The app will ask you to re-enter two of the words from your seed.
That’s it! You setup LoafWallet and can now receive litecoins.
Before we go over the Electrum LTC wallet just remember:
Online wallets like desktop wallets are NOT a good place to secure or store large amounts of litecoin.
For example, here is an update from the Electrum LTC website:
So, Electrum LTC is fine for small, daily amounts. But do not consider it to be a long term storage solution.
First, download the wallet from Electrum-LTC.org.
Once opened, the app will ask you to select a server. Feel free to select “Automatically”.
Then, choose a name for your wallet:
Next, select “Standard Wallet” since that is for basic desktop wallets.
Now select “Create a new seed” since you are making a new wallet.
Now, choose which wallet format you want. Standard is the normal address format. Segwit is the new format. Segwit transactions will be cheaper, but some websites may not support sending to Segwit addresses. It does not matter which you choose since you could always just make a new wallet if you run into any issues.
This next step will give you your 12 word seed. This is a backup of your wallet should anything happen to your computer. Write down these 12 words on paper and keep it somewhere safe. Do not input on another computer unless you’re recovering your funds.
The next step asks you to re-enter your seed to confirm you wrote it down correctly:
You can also choose to add a password to encrypt the wallet file on your computer. This is recommended, but make sure it’s something you won’t forget!

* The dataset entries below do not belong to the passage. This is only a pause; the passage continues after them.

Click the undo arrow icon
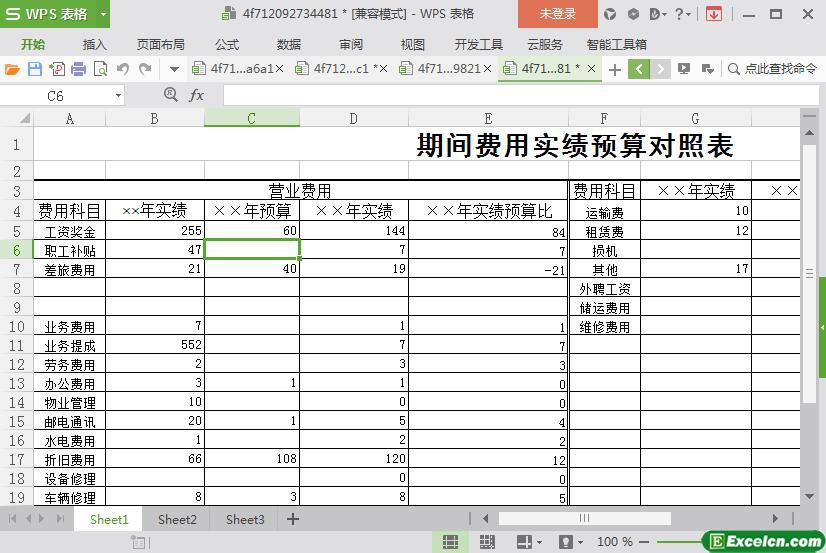 (123, 69)

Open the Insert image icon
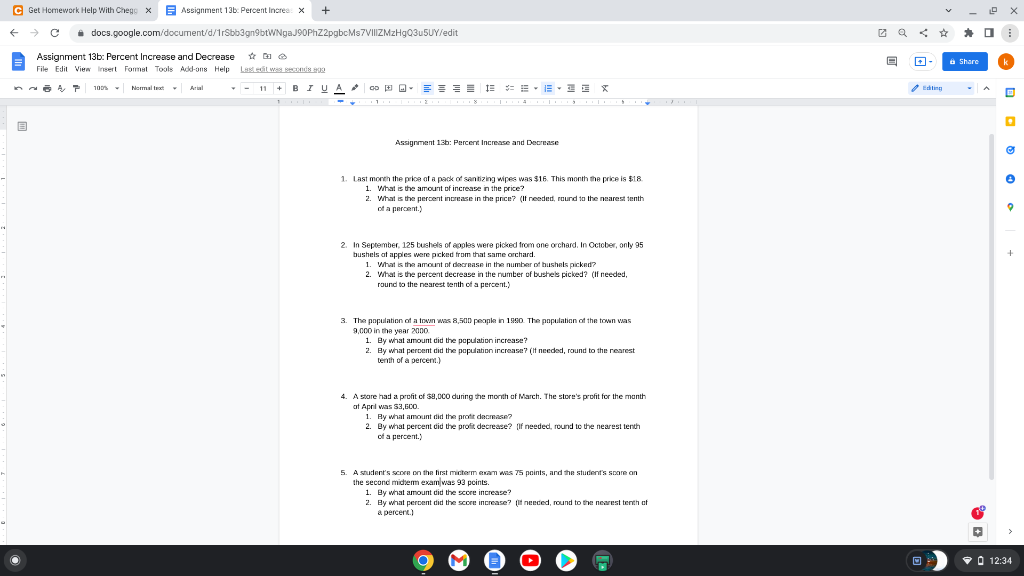(x=404, y=88)
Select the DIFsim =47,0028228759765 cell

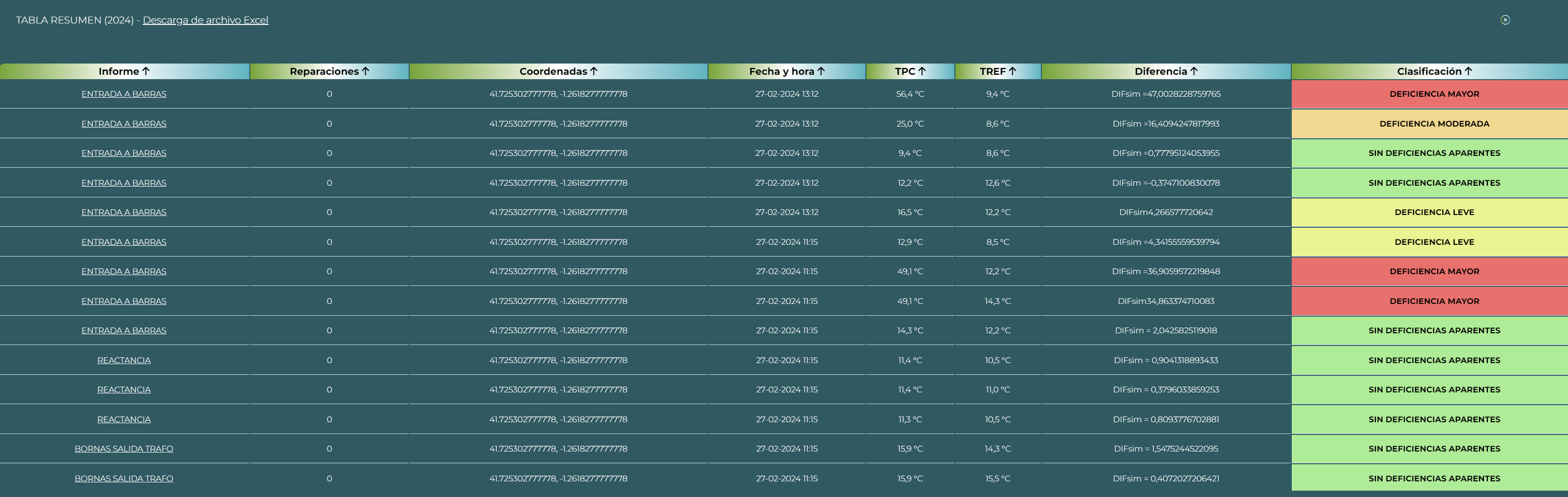coord(1165,94)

That’s it, your wallet is now setup! Click the receive tab to get a deposit address.
Like we said above, you can also configure a TREZOR or Ledger to work with Electrum LTC. This would give you more advanced features that the TREZOR and Ledger wallets do not offer.

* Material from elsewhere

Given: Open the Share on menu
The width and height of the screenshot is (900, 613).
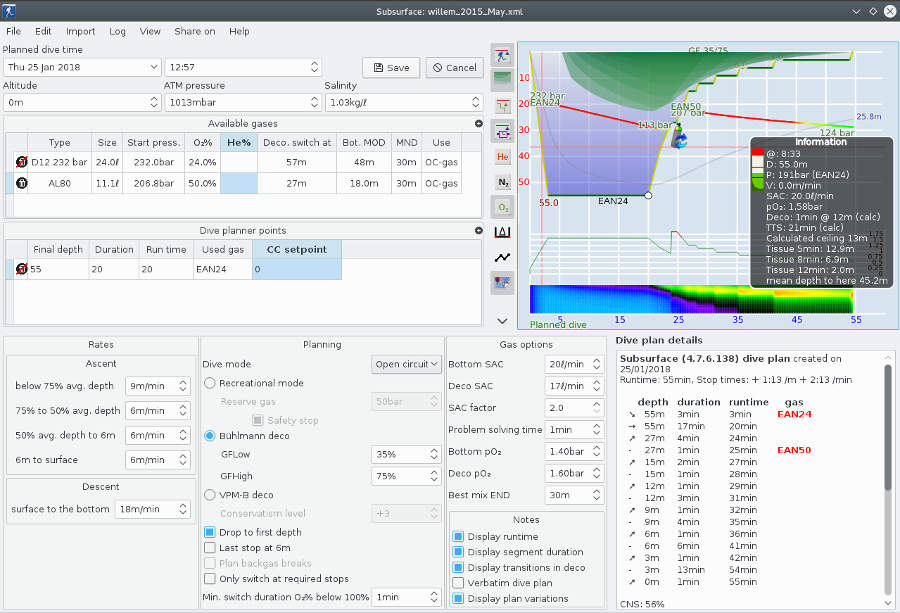Looking at the screenshot, I should (x=194, y=31).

Many of our readers in India are asking: what’s the best Litecoin wallet in India? But, all the wallets work in every country. So look at the wallets above and those are also the best wallets for India :)
At this time there is no online/web wallet available for litecoins.
Regardless, online/web wallets are the least secure type of wallet so we wouldn’t recommend using one anyway.
In this section we will aim to answer some common questions about Litecoin wallets and using Litecoin.
A Litecoin address is similar to your email address. It is a public string of letters and numbers that you can give to people. Other people who have access to one of your addresses can send you litecoin.
You can use a public blockexplorer to check the balance of any address.
This can be helpful if you sent money to an exchange and want to check the status of your transaction, but your wallet has a bug and isn’t showing you the latest data.
The easiest way to fund your Litecoin wallet is to buy litecoins and send them to your wallet. There is no wallet yet that allows you to buy litecoins from directly within the wallet.
There is no such thing as a Litecoin account. A Litecoin wallet is the closest thing to an account that exists in crypto.
If you are dealing with lots of LTC and invested in it, use a hardware wallet. If not, you can use a desktop or mobile wallet.
Definitely. Make many backups of your wallet if you are dealing with large amounts. Too many people have lost Bitcoin and other crypto currencies due to not making backups.
Also, NEVER store your litecoins on an exchange! Thousands of people have lost bitcoins in hacks. While much less litecoin has been lost like this, it is still very possible that this can happen. Especially since the Litecoin price is going up so much and the exchanges will become even bigger targets for hackers.
Most wallets today are developed for Bitcoin, simply because it has the most users and has been around longer.
We, however, expect many more Litecoin wallets to be released since the crypto industry as a whole is growing and Litecoin is still one of the most popular coins.
It is actually possible to send Bitcoin to a Segwit format Litecoin address. If this happens, you simply need to import the litecoin private key into a Bitcoin wallet and you can recover your funds.